Instructions to follow ▸ Copy the items below from the line containing "Viewport: 800px width, 450px" through the end of the items, substituting "button" for every "icon" and leaving all else unchanged. Omit the pictures.

-- BEGIN Dataset records --

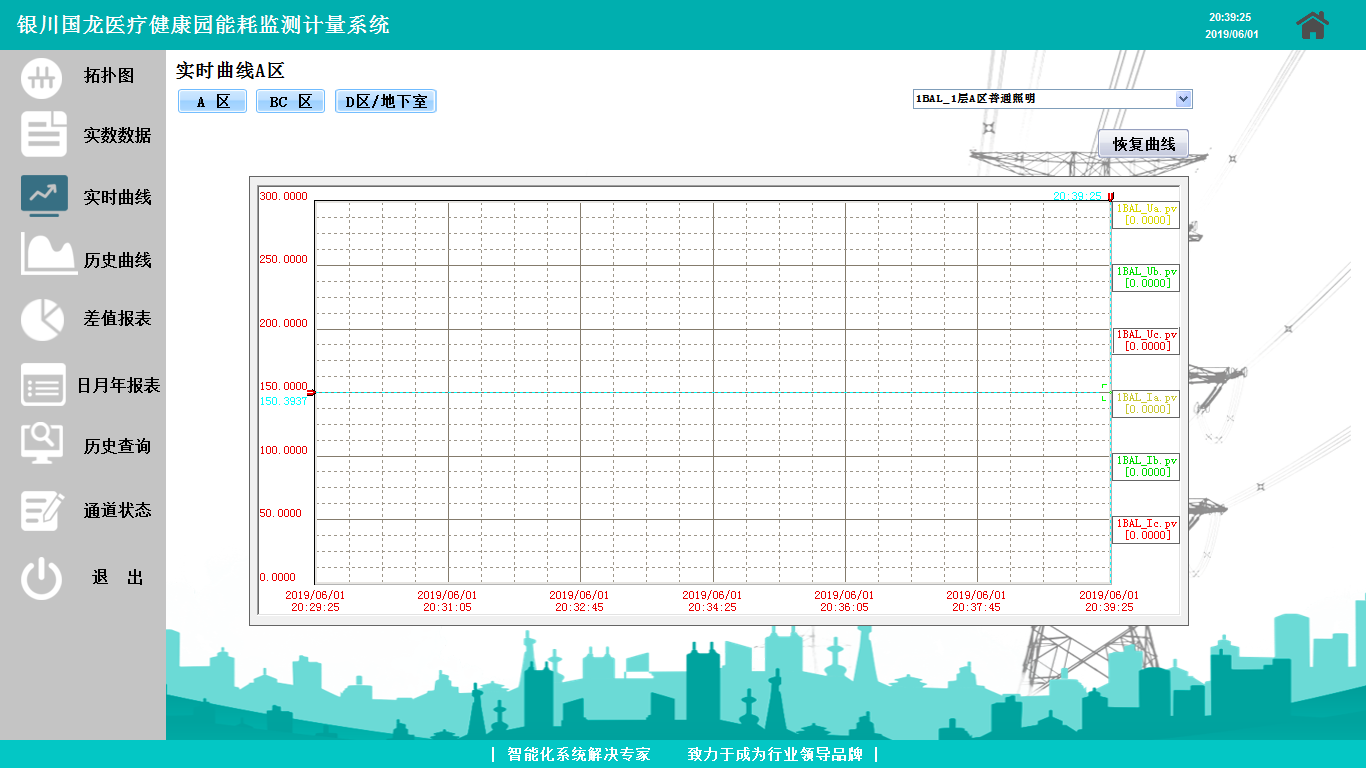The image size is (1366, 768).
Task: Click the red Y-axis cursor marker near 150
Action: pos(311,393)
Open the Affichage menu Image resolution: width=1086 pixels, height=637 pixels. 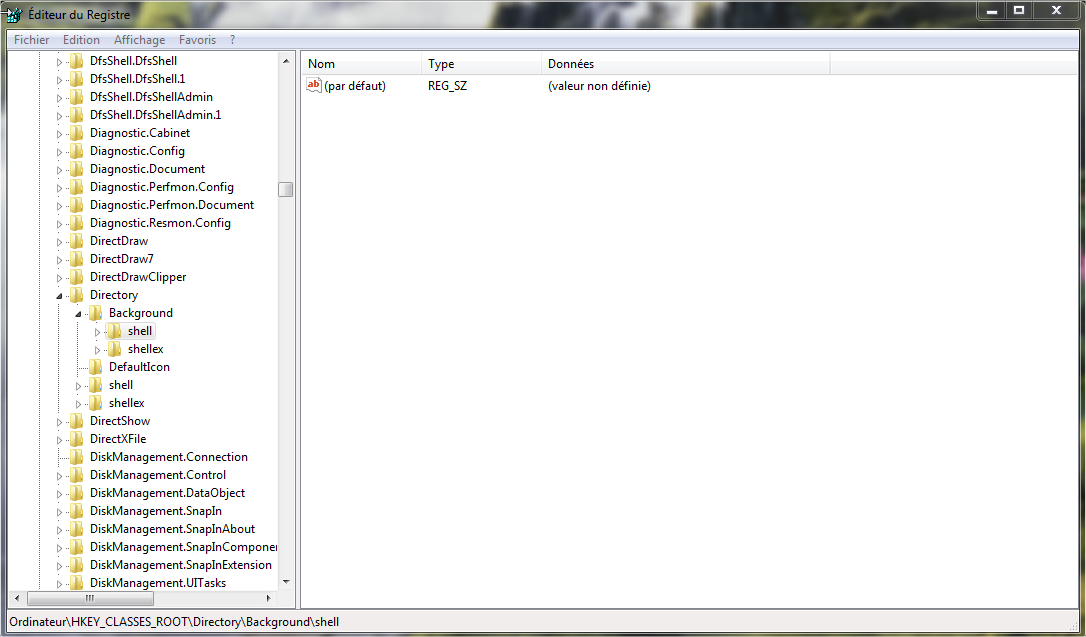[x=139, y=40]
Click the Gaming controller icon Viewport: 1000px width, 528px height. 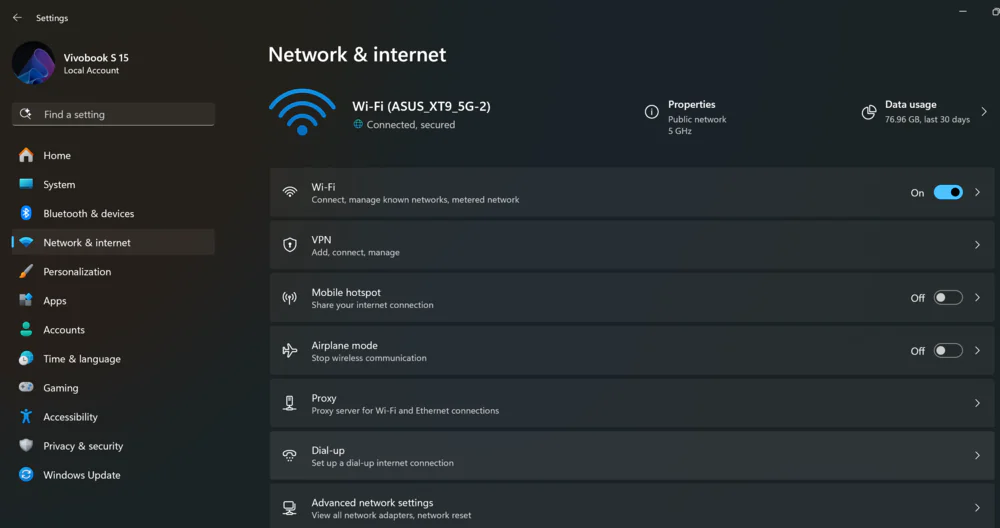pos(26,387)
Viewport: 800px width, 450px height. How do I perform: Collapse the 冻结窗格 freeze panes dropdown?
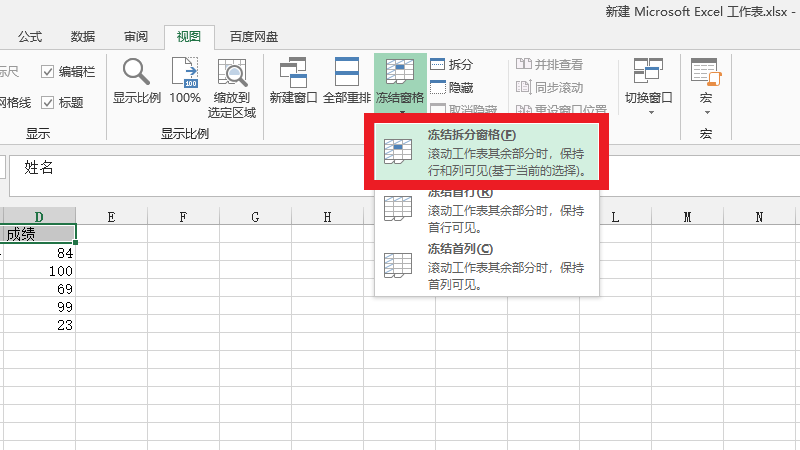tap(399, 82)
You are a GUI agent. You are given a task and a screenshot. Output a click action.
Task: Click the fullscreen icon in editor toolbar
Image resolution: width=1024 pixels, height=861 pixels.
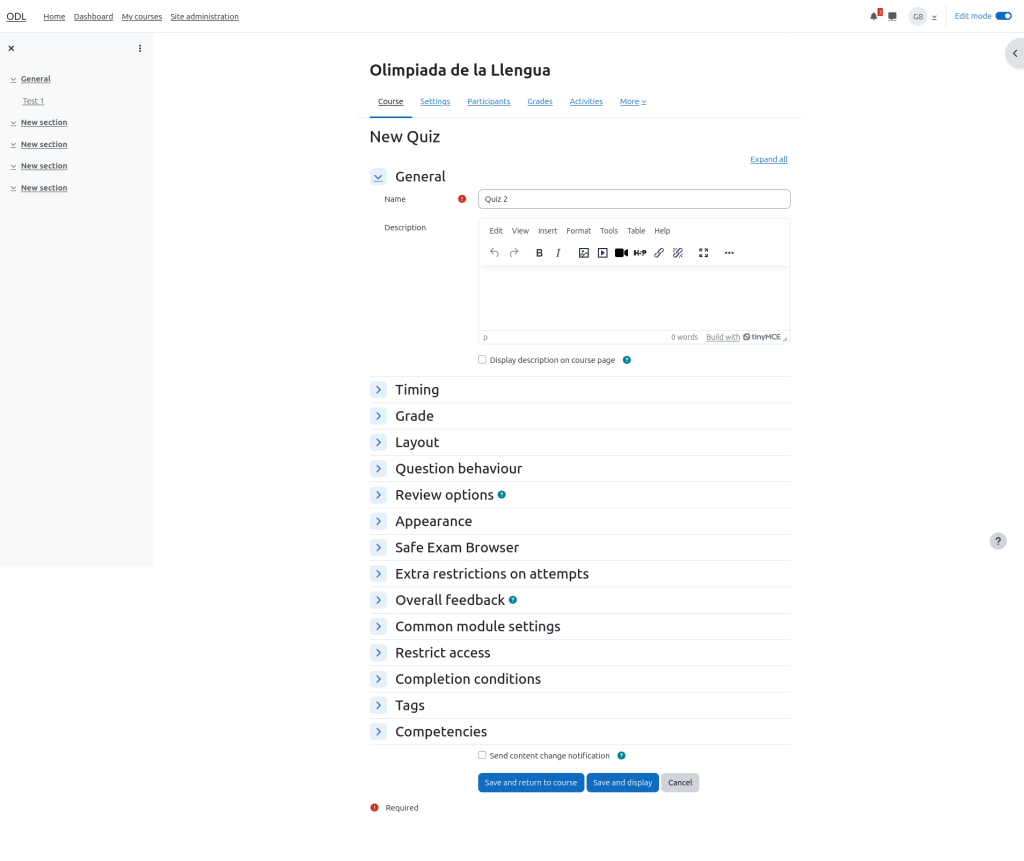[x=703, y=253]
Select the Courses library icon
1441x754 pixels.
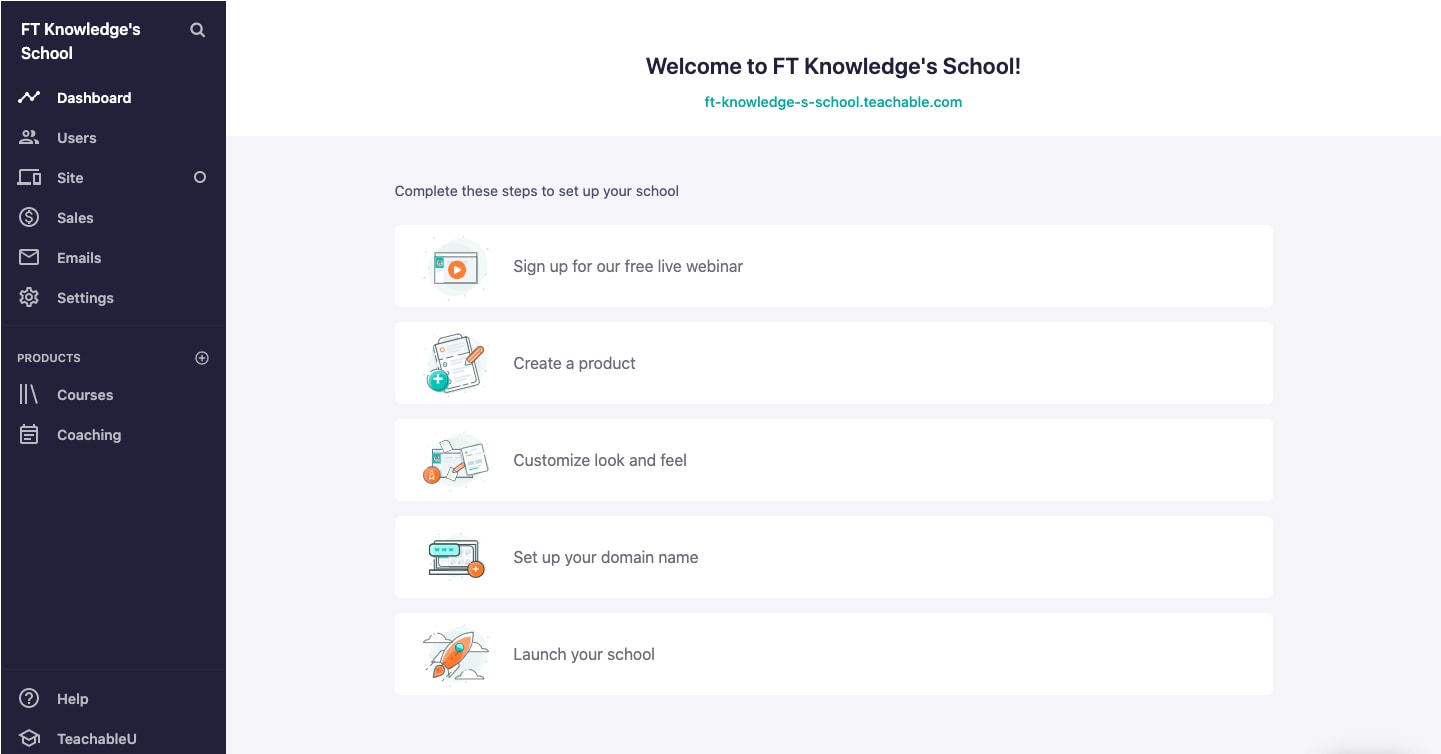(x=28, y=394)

-- END Dataset records --

Solution for this exercise ▸
Viewport: 800px width, 450px height. How do I perform: Collapse the 冻结窗格 freeze panes dropdown?
tap(399, 82)
You are a GUI agent. You are given a task and a screenshot. Output a click action.
Task: Click the fullscreen button in editor toolbar
Image resolution: width=1024 pixels, height=861 pixels.
[x=703, y=253]
Select the Courses library button
1441x754 pixels.
(x=28, y=394)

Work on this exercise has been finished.